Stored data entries
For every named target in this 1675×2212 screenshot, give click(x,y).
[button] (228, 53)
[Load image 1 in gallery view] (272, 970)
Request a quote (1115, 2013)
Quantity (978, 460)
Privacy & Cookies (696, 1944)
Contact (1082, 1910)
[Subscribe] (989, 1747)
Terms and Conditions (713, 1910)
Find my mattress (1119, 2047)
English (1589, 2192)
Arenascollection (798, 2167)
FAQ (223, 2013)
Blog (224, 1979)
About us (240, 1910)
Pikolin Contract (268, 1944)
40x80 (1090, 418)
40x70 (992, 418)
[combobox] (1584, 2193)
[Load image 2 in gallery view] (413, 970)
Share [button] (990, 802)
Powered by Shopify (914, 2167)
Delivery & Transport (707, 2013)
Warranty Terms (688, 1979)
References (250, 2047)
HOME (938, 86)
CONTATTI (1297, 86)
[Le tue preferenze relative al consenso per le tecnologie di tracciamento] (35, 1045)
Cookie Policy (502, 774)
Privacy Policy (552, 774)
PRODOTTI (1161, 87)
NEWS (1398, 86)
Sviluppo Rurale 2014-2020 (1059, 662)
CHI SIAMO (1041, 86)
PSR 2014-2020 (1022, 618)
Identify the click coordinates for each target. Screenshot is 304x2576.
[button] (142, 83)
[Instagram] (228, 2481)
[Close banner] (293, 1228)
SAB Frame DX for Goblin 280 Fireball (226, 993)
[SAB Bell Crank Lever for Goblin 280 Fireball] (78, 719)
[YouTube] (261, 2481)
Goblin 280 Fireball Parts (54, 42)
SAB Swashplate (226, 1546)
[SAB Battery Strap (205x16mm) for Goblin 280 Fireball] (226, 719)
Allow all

What you need to do: A bare number is all that is asked for: the count of lines above that include "image".

Result of the task: 2